◆ Entries on target coordinates ◆
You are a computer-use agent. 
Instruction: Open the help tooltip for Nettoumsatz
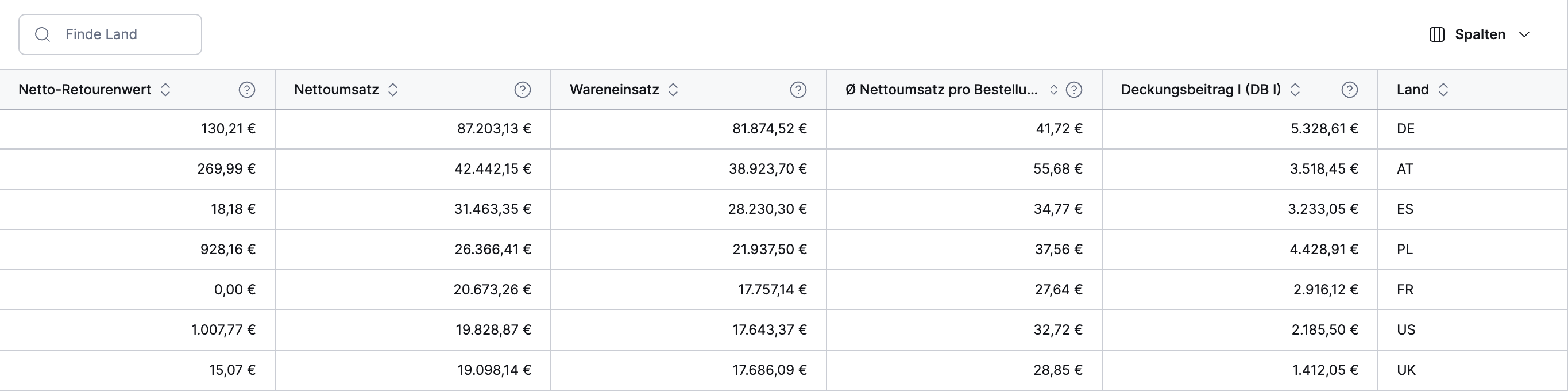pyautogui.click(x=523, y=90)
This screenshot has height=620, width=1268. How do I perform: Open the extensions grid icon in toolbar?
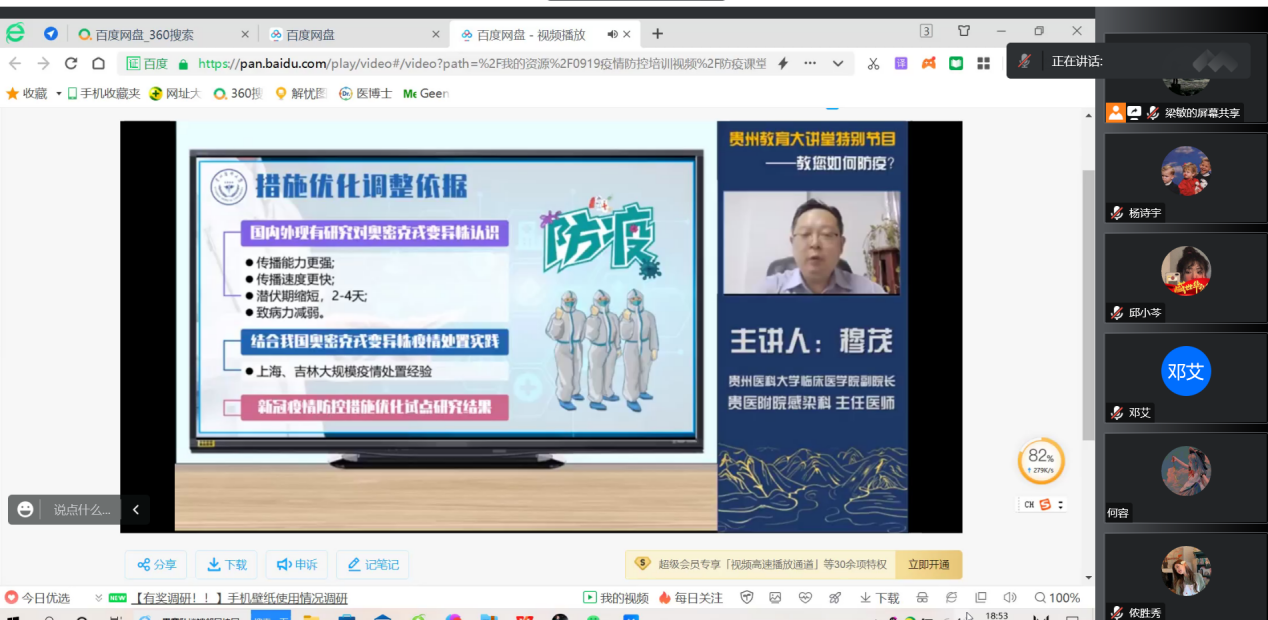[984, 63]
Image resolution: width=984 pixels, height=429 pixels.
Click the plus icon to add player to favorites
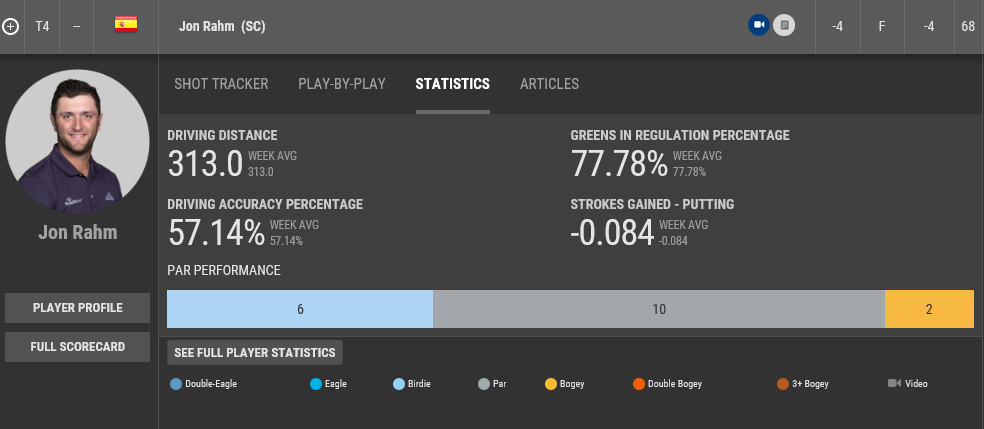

◆ Objective ◆
Quote every line of the entries above verbatim, leaving out the pictures.

◆ Exercise solution ◆
You are a computer-use agent. 
Instruction: Open the help tooltip for Nettoumsatz
pyautogui.click(x=523, y=90)
This screenshot has height=620, width=1268. How do I perform: Open the extensions grid icon in toolbar?
[984, 63]
Image resolution: width=984 pixels, height=429 pixels.
Click the plus icon to add player to favorites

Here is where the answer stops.